§ **What you need to do**
Report every line of the data where the string "avatar" appears.
━━━━━━━━━━━━━━━━━━━━
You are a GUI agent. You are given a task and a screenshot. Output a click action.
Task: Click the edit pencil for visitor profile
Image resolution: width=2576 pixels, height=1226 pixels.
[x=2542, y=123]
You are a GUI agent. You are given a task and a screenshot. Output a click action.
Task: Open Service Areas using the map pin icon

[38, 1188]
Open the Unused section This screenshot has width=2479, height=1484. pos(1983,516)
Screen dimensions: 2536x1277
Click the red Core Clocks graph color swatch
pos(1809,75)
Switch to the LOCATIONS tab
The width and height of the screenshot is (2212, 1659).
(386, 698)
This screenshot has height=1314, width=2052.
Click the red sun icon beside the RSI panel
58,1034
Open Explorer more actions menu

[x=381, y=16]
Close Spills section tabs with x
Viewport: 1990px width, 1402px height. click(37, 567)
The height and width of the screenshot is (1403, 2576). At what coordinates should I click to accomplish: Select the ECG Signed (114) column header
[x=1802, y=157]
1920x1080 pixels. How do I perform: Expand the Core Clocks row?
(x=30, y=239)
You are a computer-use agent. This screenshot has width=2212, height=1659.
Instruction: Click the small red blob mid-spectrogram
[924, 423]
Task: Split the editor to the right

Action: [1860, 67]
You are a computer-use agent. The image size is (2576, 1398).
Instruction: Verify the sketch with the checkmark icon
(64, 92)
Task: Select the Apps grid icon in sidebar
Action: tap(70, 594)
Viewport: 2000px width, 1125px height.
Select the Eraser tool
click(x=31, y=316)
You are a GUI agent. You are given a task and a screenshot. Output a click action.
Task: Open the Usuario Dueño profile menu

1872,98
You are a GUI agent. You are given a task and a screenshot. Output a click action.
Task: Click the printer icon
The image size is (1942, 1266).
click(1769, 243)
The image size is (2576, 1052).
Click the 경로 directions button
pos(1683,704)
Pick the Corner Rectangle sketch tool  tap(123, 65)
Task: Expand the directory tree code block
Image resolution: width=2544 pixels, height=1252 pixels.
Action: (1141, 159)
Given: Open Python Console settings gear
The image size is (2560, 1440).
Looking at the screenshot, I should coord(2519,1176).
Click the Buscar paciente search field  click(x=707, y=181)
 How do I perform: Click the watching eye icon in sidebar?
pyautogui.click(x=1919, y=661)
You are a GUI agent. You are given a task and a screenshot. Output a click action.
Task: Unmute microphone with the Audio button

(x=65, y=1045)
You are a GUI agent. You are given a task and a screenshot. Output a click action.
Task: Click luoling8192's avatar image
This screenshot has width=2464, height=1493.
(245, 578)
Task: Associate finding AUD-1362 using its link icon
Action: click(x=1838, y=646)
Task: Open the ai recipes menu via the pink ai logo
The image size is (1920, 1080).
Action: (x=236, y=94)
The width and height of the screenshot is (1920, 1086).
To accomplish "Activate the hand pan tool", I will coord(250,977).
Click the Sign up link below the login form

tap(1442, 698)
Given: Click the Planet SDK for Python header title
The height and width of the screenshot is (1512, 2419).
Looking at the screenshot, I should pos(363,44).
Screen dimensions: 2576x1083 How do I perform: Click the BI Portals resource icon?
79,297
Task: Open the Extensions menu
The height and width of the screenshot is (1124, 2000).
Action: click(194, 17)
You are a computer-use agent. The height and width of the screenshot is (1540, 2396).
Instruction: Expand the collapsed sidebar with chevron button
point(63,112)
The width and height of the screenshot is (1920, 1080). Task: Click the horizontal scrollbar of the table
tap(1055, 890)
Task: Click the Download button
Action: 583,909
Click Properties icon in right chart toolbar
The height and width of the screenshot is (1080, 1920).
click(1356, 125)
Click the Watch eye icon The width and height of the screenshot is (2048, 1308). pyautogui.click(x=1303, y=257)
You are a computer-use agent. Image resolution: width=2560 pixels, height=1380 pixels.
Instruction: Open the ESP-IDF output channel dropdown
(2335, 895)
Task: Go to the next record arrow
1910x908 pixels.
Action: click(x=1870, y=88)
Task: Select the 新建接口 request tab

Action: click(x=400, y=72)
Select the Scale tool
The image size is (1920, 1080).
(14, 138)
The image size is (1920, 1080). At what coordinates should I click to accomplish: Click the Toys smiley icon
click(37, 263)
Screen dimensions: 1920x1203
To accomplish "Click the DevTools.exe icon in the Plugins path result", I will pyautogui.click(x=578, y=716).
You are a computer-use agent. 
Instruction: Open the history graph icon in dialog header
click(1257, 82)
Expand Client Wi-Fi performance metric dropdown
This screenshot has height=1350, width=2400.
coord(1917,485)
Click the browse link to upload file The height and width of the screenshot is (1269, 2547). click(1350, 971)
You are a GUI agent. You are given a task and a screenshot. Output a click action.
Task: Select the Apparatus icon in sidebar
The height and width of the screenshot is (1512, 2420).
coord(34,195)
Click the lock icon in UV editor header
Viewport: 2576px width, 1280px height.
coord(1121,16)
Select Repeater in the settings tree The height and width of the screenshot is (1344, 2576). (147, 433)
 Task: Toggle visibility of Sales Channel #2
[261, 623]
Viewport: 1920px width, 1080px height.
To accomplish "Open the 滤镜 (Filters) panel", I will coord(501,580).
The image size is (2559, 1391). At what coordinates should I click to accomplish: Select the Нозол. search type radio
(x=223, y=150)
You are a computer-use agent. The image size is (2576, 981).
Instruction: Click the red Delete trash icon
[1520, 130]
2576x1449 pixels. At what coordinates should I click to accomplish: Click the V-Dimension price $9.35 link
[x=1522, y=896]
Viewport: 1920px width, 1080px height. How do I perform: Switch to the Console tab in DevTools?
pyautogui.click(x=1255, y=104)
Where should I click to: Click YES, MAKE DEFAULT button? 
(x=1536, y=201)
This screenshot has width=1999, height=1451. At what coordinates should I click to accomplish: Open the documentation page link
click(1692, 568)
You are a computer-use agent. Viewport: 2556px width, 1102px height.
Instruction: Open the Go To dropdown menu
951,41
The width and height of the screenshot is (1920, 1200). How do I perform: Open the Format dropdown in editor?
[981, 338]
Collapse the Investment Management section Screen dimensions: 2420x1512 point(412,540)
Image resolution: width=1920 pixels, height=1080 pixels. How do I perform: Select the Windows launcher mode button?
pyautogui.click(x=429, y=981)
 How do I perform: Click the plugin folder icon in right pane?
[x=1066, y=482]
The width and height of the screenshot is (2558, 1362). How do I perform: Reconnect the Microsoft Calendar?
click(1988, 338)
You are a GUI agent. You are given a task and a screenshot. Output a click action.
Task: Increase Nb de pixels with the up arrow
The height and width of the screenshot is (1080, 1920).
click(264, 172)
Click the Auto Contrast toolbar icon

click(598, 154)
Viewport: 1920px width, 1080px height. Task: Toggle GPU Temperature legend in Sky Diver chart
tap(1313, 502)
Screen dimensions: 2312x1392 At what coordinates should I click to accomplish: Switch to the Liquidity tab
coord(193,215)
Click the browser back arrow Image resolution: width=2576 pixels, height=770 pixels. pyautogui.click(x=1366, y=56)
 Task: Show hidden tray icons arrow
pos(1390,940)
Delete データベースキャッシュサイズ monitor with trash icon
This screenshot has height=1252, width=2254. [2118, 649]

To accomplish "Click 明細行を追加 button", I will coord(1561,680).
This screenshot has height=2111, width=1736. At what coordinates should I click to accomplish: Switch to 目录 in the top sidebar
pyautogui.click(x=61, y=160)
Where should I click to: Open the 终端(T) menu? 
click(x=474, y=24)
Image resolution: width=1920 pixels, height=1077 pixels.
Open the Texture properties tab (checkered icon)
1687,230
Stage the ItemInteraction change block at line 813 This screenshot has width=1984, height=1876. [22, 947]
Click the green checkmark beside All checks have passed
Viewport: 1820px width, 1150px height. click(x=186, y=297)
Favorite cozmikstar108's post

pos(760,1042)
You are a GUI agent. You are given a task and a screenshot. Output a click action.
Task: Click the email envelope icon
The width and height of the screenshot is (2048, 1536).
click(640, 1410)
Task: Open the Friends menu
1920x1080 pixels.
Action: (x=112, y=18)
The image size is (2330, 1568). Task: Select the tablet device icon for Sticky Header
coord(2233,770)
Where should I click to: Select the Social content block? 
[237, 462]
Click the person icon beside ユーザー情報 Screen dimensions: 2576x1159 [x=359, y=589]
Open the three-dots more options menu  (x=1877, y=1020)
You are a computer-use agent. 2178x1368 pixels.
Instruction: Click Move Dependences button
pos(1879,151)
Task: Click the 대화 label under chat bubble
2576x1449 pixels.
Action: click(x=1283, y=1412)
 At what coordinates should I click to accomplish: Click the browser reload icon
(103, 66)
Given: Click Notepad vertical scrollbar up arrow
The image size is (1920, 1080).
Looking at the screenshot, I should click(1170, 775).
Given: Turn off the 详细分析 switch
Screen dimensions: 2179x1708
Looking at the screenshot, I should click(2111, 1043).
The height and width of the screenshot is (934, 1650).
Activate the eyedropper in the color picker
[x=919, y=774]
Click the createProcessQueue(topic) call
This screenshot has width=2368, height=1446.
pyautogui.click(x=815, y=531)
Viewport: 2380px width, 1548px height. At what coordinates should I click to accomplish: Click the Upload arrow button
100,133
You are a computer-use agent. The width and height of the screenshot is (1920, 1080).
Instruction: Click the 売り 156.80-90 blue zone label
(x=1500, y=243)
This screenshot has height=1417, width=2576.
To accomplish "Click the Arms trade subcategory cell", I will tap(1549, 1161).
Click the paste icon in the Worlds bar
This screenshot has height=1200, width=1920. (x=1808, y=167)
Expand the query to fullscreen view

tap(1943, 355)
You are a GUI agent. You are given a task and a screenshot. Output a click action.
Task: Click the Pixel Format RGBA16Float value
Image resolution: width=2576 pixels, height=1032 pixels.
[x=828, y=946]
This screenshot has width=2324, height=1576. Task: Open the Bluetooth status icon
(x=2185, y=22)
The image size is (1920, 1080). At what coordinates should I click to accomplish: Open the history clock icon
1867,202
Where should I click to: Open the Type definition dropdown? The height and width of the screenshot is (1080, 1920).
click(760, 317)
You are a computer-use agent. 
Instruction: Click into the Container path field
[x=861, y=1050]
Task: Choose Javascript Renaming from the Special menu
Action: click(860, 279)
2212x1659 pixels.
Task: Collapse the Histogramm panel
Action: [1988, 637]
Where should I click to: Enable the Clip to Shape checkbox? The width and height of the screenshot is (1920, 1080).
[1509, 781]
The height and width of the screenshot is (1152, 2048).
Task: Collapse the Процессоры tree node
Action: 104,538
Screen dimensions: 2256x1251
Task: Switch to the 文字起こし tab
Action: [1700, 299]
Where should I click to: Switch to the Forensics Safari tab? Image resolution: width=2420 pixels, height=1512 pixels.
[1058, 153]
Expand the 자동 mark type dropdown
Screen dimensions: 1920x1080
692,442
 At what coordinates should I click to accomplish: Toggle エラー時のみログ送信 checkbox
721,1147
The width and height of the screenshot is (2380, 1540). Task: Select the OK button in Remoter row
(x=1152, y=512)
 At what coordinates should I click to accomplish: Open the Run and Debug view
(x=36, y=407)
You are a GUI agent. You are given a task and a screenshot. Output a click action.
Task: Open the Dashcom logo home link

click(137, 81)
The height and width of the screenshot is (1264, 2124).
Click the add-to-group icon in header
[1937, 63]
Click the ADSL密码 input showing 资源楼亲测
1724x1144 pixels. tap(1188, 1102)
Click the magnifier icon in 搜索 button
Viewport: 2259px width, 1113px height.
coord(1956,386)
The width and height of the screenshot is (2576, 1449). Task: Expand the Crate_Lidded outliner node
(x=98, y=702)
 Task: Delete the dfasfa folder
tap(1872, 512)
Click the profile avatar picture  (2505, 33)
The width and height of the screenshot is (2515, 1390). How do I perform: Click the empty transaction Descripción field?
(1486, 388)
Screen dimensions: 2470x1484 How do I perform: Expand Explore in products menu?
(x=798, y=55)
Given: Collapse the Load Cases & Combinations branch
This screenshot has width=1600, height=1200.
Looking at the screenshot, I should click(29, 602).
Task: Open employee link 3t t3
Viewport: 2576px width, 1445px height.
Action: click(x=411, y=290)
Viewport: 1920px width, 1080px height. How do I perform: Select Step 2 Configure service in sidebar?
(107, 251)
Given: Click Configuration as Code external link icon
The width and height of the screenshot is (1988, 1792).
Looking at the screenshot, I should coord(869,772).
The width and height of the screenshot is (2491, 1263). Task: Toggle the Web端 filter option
━━━━━━━━━━━━━━━━━━━━
§ **Answer box**
Task: Click luoling8192's avatar image
Click the profile avatar picture  (2505, 33)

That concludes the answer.